Polarização e radicalização

Reservo a palavra polarização para o embate de ideias, de programas. Ela é fundamental na democracia. Esta exige visões diferentes de país, de mundo, de governo. Não há, nem houve nunca, uma ideia única no meio social. A não ser aquelas postas pela ditadura, ou seja, aquele sistema que desautoriza controvérsias. E até as pune.

No Brasil, não há mais discussão de ideias quando se trata daqueles que querem chegar ao poder federal para dirigi-lo. Há, sim, radicalização, que é atividade distante do campo programático. É a disseminação do mal querer, do ódio entre pessoas e até entre instituições. É a agressão verbal, até física, entre brasileiros e até contra instituições. Vide o 8 de janeiro de 2023. Veja-se a agressão a prédios públicos quando se discutia as indispensáveis reforma trabalhista e previdenciária em 2017. Nada de formulação de conceitos ou posições. Apenas agressividade. E tudo nasce da pregação do “nós” contra “eles”. Percebia-se que durante muito tempo, o “nós” tinha organização e militância. Ao longo do tempo o “eles” também se organizou e passou a ter militantes. Induvidosamente, as redes sociais tiveram papel preponderante no acionamento dessa divisão. Se em tempos passados eram poucos os que tinham acesso à informação e condições de manifestar-se, as redes sociais constituíram-se em campo aberto para ambas aquelas atitudes. Todos se informaram e todos militaram. Mas a falta da propagação de ideias, de conceitos e sistemas forneceu caminho errado para os manifestantes. Nada de polarização e muito de radicalização. Isso porque os que se manifestam não recebem dos governantes um programa para defendê-lo. Apenas gestos e falas virulentos sem nenhum conceito embutido neles. “Ora, se os líderes assim se comportam, por que não poderei eu fazê-lo?”, é, seguramente, o que muitos se indagam.

Costumo registrar que o homem público, especialmente, o dirigente da Nação, serve de exemplo, de baliza para os seus jurisdicionados. Se este prega o embate pessoal, não o ideológico, todos se acham no direito de repeti-lo.

Não milito mais na vida pública, mas ouço muito em face de natural procura. E o que os meus ouvidos ouvem é que o povo está cansado dessa radicalização. Quer a polarização de ideias. Quer saber o que o candidato pensa sobre o País e o mundo. Quer projeto de poder. Quer programa. Quer poder dizer, por meio do voto, se concorda ou não com o projeto político oferecido. No fundo, quer respeito pela cidadania. Daí porque, em artigo anterior, Esquerda, direita, centro... (Estadão, 23/11/2024) propus que as tendências rotuladas como direita, centro e esquerda, apresentassem, por meio do seu candidato, projeto para o País. Não seria nome contra nome (como é hoje), mas programa contra programa.

Registro que, no passado, vários momentos foram reveladores de projetos concretos. Relembro o plano de metas de Juscelino Kubitschek, o plano de reformas de Fernando Henrique Cardoso, a redemocratização pregada por Tancredo Neves e executada por José Sarney e a Ponte para o Futuro, no nosso governo. Eram mensagens programáticas que mobilizavam o País.

*TAREFAS A REALIZAR*.
[A] Troque "mobilizavam" por "entusiasmavam" e reescreva a passagem do texto sobre polarização e radicalização que começa nas palavras "Registro que, no" e termina após "mobilizavam o País.".
[B] Resuma em duas frases o texto sobre polarização e radicalização.
[C] De acordo com o texto sobre polarização e radicalização, que papel as redes sociais tiveram na divisão entre "nós" e "eles"?

*DADOS DE ORIGEM*.
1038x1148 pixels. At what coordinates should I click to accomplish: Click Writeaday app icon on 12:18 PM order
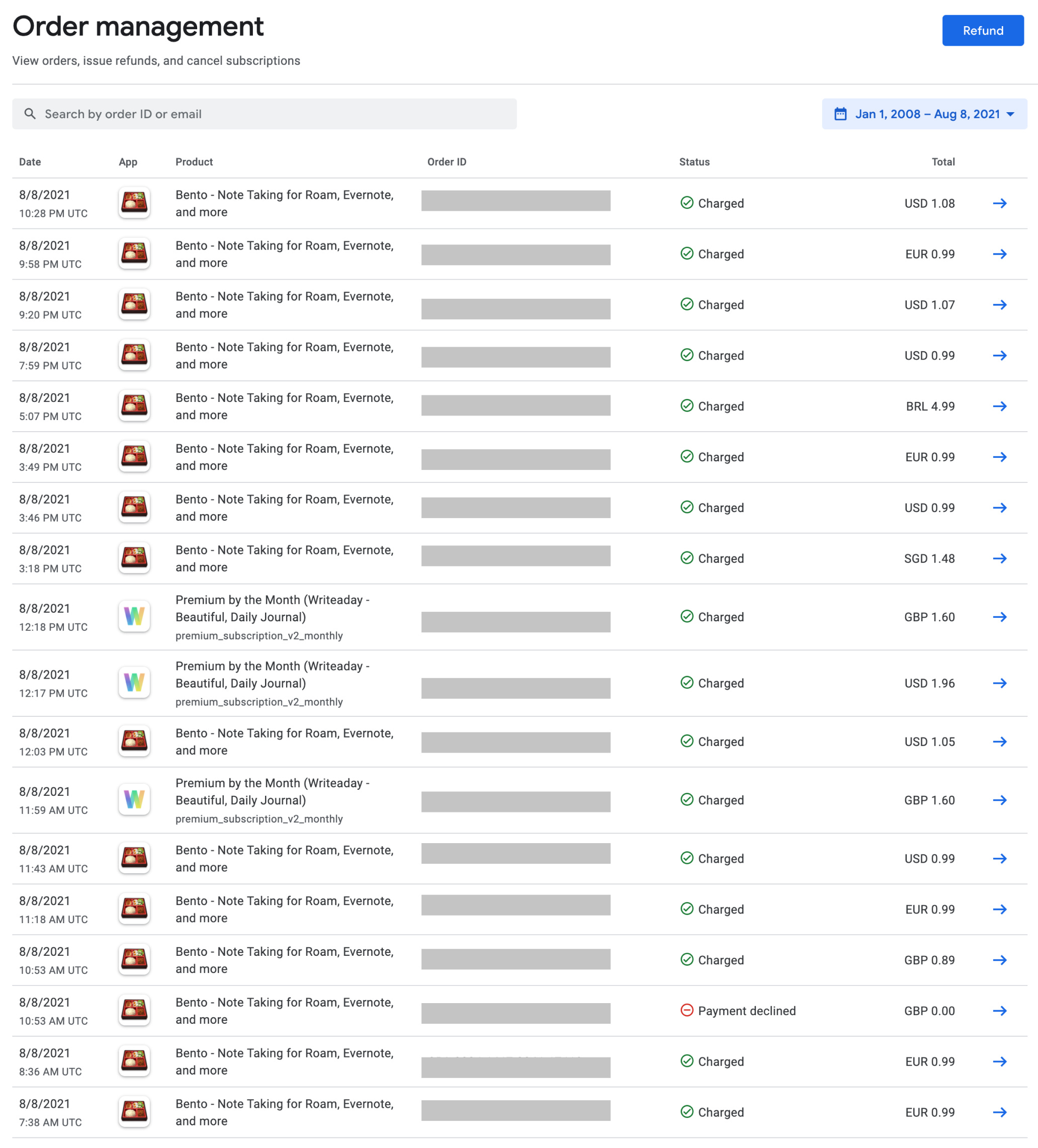pyautogui.click(x=134, y=616)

*CONJUNTO DE RESPOSTAS*.
[A]
Registro que, no passado, vários momentos foram reveladores de projetos concretos. Relembro o plano de metas de Juscelino Kubitschek, o plano de reformas de Fernando Henrique Cardoso, a redemocratização pregada por Tancredo Neves e executada por José Sarney e a Ponte para o Futuro, no nosso governo. Eram mensagens programáticas que entusiasmavam o País.

[B] O autor distingue a polarização, embate de ideias e programas fundamental na democracia, da radicalização, que no Brasil se manifesta como ódio e agressão entre pessoas e contra instituições, impulsionada pelas redes sociais e por líderes que não oferecem programas. Segundo ele, o povo está cansado dessa radicalização e quer conhecer projetos, razão pela qual propõe que direita, centro e esquerda apresentem, por meio de seus candidatos, programa contra programa.

[C] Tiveram papel preponderante no acionamento dessa divisão.